On 8/24/2011 4:22 AM, Stephen J. Turnbull wrote:
Terry Reedy writes:
> The current UCS2 Unicode string implementation, by design, quickly gives
> WRONG answers for len(), iteration, indexing, and slicing if a string
> contains any non-BMP (surrogate pair) Unicode characters. That may have
> been excusable when there essentially were no such extended chars, and
> the few there were were almost never used.
Well, no, it gives the right answer according to the design. unicode
objects do not contain character strings.
Excuse me for believing the fine 3.2 manual that says
"Strings contain Unicode characters." (And to a naive reader, that
implies that string iteration and indexing should produce Unicode
characters.)
By design, they contain code point strings.
For the purpose of my sentence, the same thing in that code points
correspond to characters, where 'character' includes ascii control
'characters' and unicode analogs. The problem is that on narrow builds
strings are NOT code point sequences. They are 2-byte code *unit*
sequences. Single non-BMP code points are seen as 2 code units and hence
given a length of 2, not 1. Strings iterate, index, and slice by 2-byte
code units, not by code points.
Python floats try to follow the IEEE standard as interpreted for Python
(Python has its software exceptions rather than signalling versus
non-signalling hardware signals). Python decimals slavishly follow the
IEEE decimal standard. Python narrow build unicode breaks the standard
for non-BMP code points and cosequently, breaks the re module even when
it works for wide builds. As sys.maxunicode more or less says, only the
BMP subset is fully supported. Any narrow build string with even 1
non-BMP char violates the standard.
Guido has made that absolutely clear on a number
of occasions.
It is not clear what you mean, but recently on python-ideas he has
reiterated that he intends bytes and strings to be conceptually
different. Bytes are computer-oriented binary arrays; strings are
supposedly human-oriented character/codepoint arrays. Except they are
not for non-BMP characters/codepoints. Narrow build unicode is
effectively an array of two-byte binary units.
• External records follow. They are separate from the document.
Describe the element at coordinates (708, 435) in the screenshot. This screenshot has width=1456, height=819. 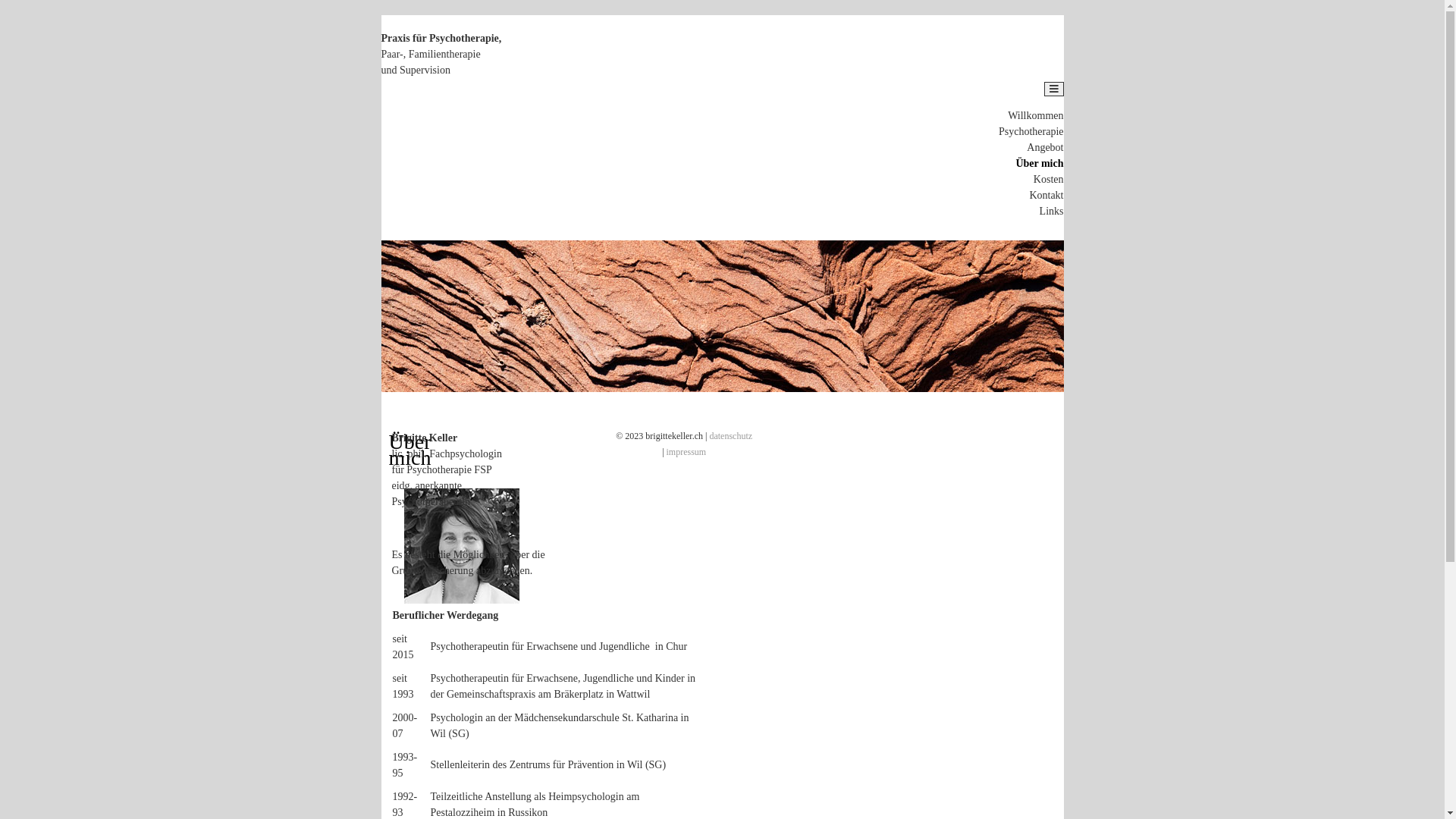
I see `'datenschutz'` at that location.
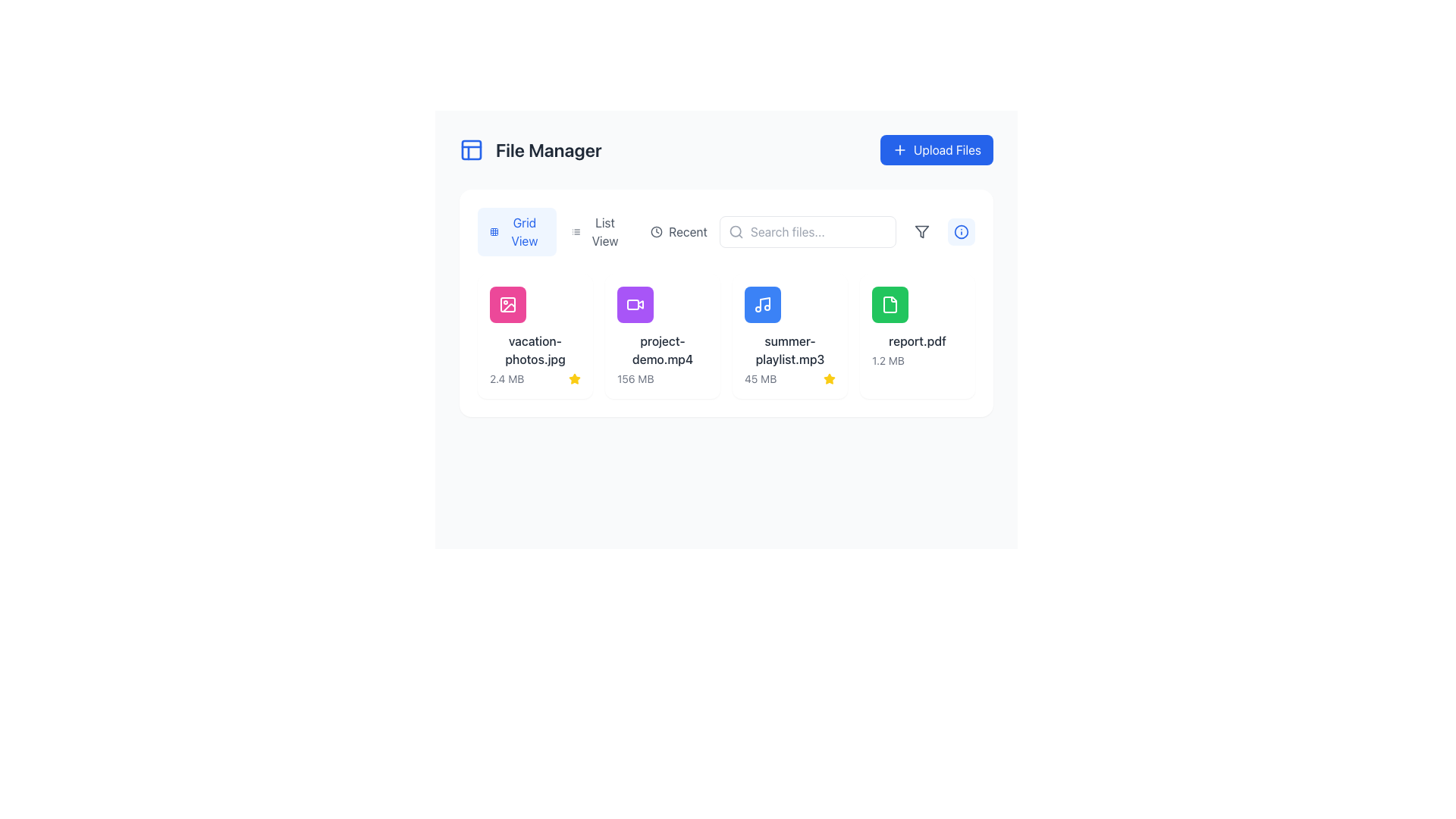  I want to click on the File display card labeled 'project-demo.mp4', which has a purple video camera icon and is positioned, so click(662, 335).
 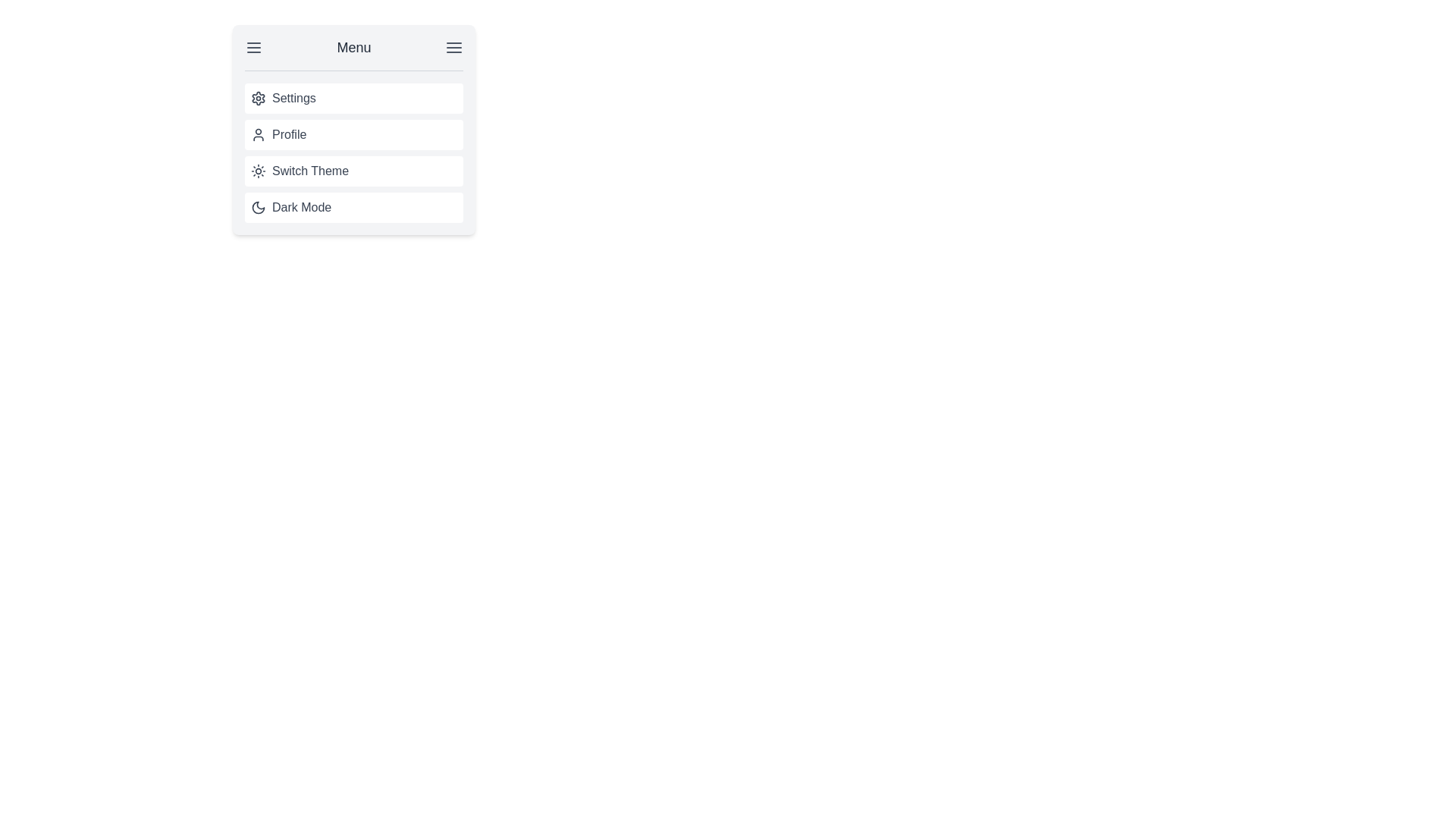 What do you see at coordinates (353, 171) in the screenshot?
I see `the theme toggle button located between the 'Profile' and 'Dark Mode' items in the menu to switch the theme` at bounding box center [353, 171].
> And the reasons have very little to do with lack of
non-BMP characters to trip up the implementation. Changing those
semantics should have been done before the release of Python 3.
The documentation was changed at least a bit for 3.0, and anyway, as
indicated above, it is easy (especially for new users) to read the docs
in a way that makes the current behavior buggy. I agree that the
implementation should have been changed already.
Currently, the meaning of Python code differs on narrow versus wide
build, and in a way that few users would expect or want. PEP 393
abolishes narrow builds as we now know them and changes semantics. I was
answering a complaint about that change. If you do not like the PEP, fine.
My separate proposal in my other post is for an alternative
implementation but with, I presume, pretty the same visible changes.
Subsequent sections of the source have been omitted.